I am trying to understand how the Recursion Probability Formula of Mann Whitney U table under the null hypothesis is derived in this Paper, Equation 1 from section 4(given below).
$$p_{n,m}(U) = \begin{cases} \mathbb 1(U = 0), & n = 0 \text{ or } m = 0 \\\\ \displaystyle\frac{n p_{n-1,m}(U-m) + m p_{n,m-1}(U)}{n+m}, & n, m > 0, \end{cases}$$ where $n, m$ denote the group sample sizes, and $U$ is the value of the $U$ statistic. Then $p_{n,m}(U)$ describes the probability of observing $U$ for the given $n, m$.
Could someone please help? Thanks!
An Idea of how to proceed will be of great help as well.
The statistic $U$ is the number times a $y_i$ precedes an $x_j$ for groups $x_1,\dots,x_n$ and $y_1,\dots,y_m$ when they are collectively listed in ascending order. This statistic depends only on the relative ordering of $x$s and $y$s and not their actual values, so just represent the sample by a string of "x"s and "y"s with $n$ "x"s and $m$ "y"s.
There are $(m+n)!/m!n!$ such strings. Under the null hypothesis, these are all equally likely.

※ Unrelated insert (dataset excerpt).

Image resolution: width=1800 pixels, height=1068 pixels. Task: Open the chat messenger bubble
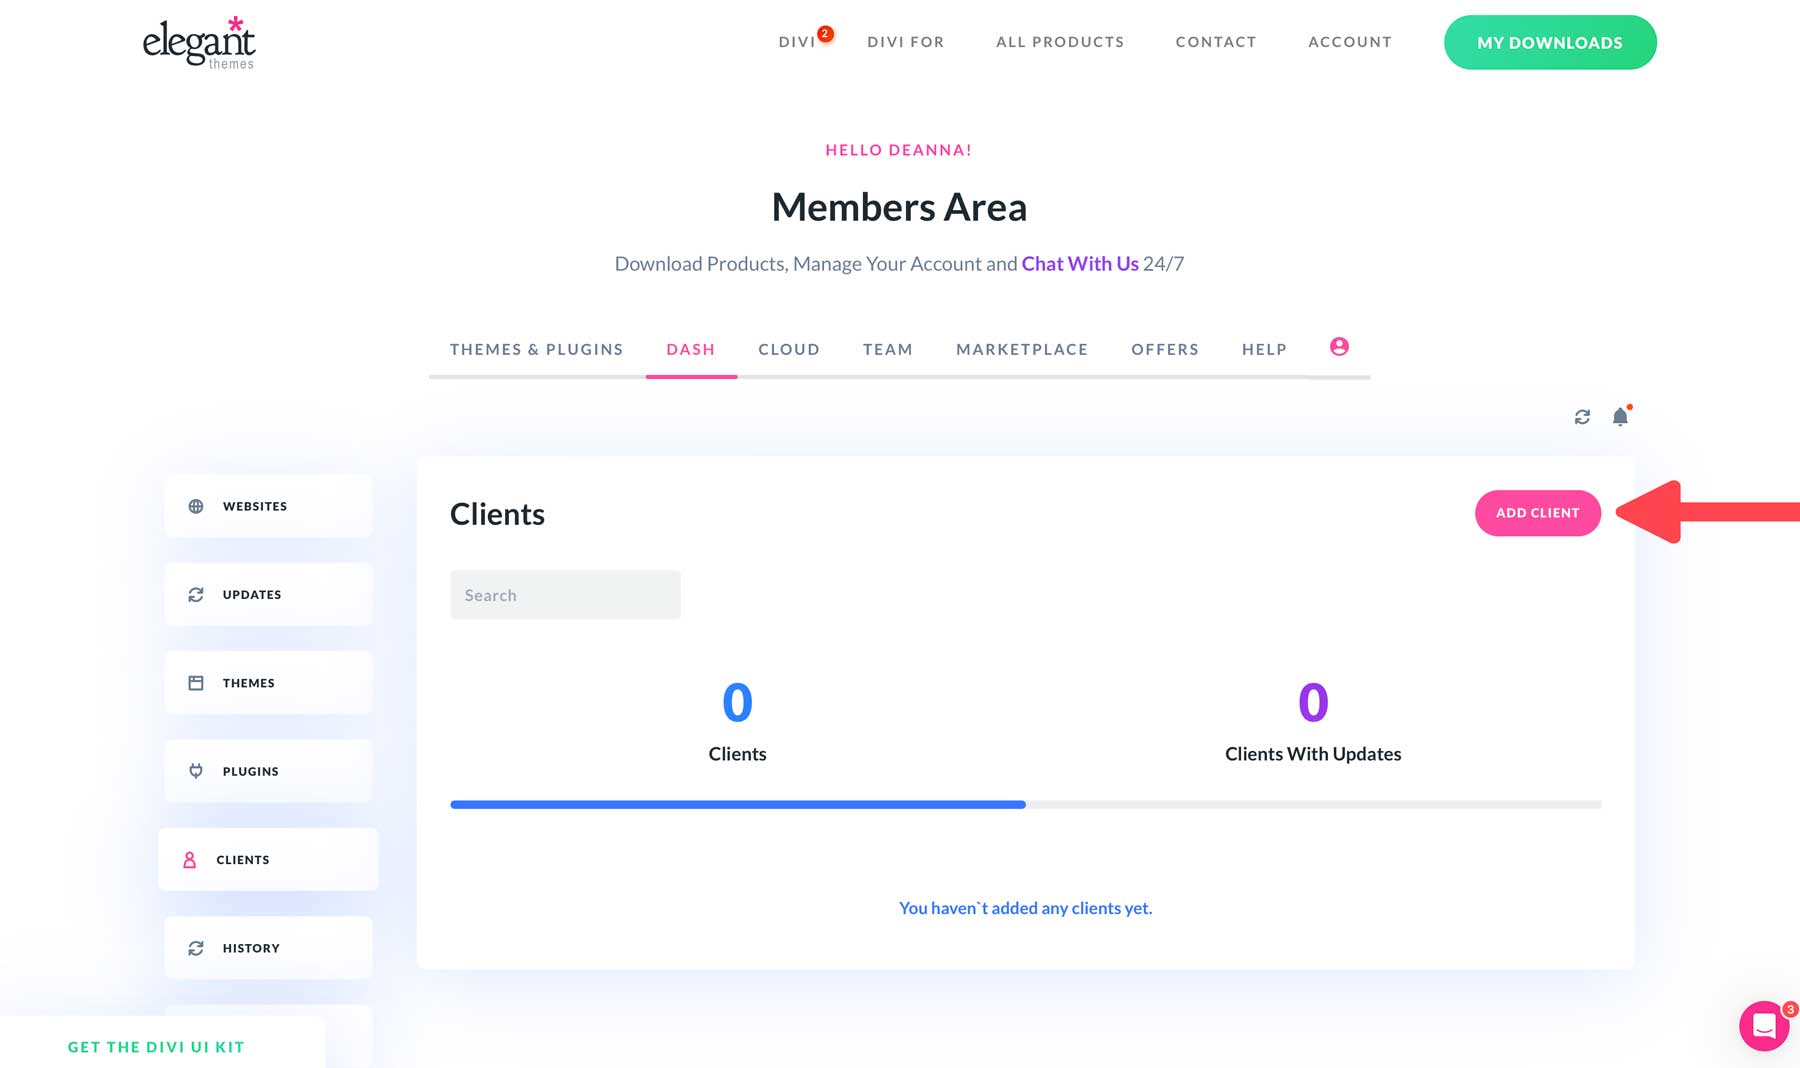pyautogui.click(x=1763, y=1026)
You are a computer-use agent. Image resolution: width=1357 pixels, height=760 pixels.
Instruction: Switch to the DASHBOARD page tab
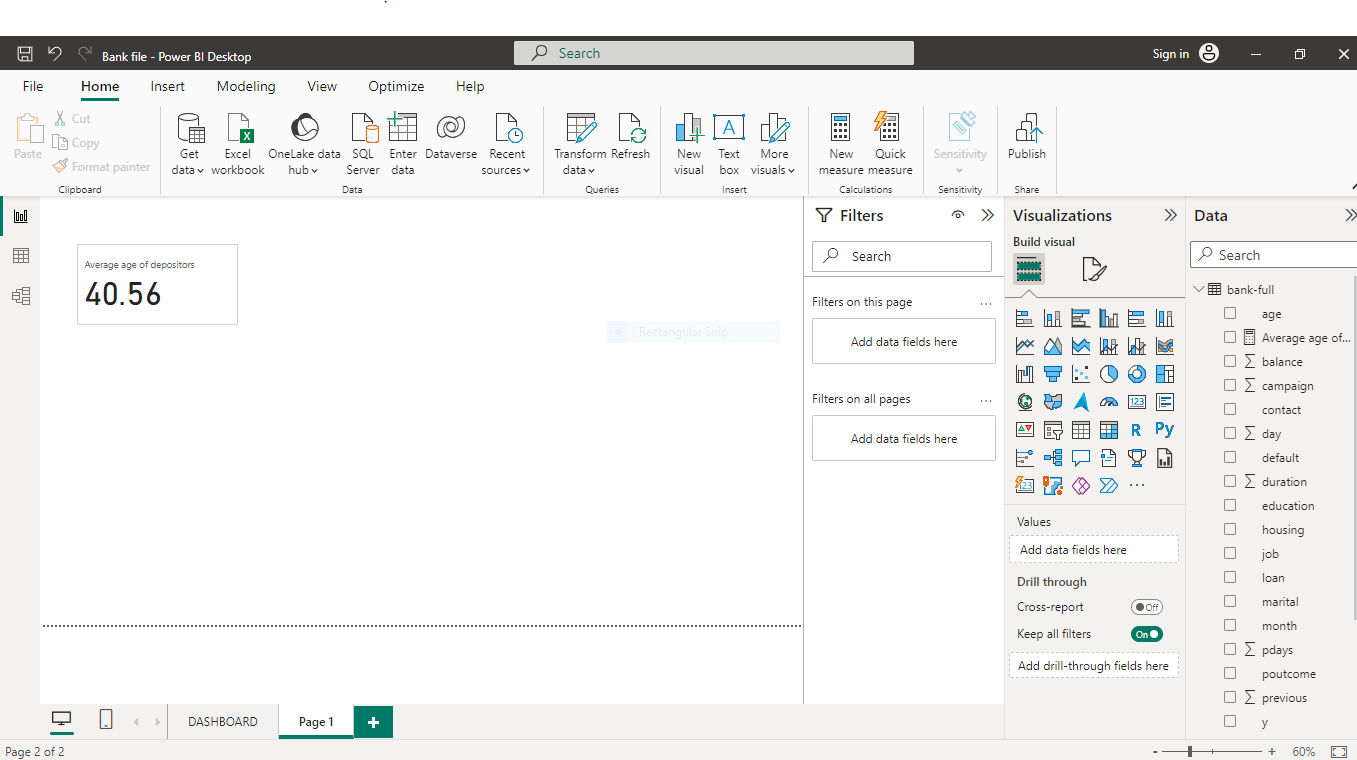[x=222, y=721]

The value $p_{nm}(U)$ is the fraction of such strings where a "y" precedes an "x" exactly $U$ times. This is made up of two subsets of strings, those that end with "x" and those that end with "y".
If we consider first the subset that end with "y", note that the initial prefixes of these strings before the final "y" have the same value of U. Because the last "y" precedes no "x"s, removing it does not change the value of the $U$ statistic. Of course, these are strings with one less $y$, so the number of them is the fraction $p_{n,m-1}(U)$ of the $(m+n-1)!/(m-1)!n!$ such strings.
Similarly, for the subset that end with "x", note that the initial prefixes have a $U$-statistic equal to $(U-m)$ because each of the $m$ "y"s in the prefix precede this final "x", and by removing it, we reduce the $U$-statistic by $m$. So, the number of such prefixes is the fraction $p_{n-1,m}(U-m)$ of the $(m+n-1)!/m!(n-1)!$ such strings.
Setting the total number of strings equal to the number of prefixes in the subsets, we have: $$p_{nm}(U)\frac{(m+n)!}{m!n!} = p_{n,m-1}(U)\frac{(m+n-1)!}{(m-1)!n!} + p_{n-1,m}(U-m)\frac{(m+n-1)!}{m!(n-1)!}$$ from which the recursion follows.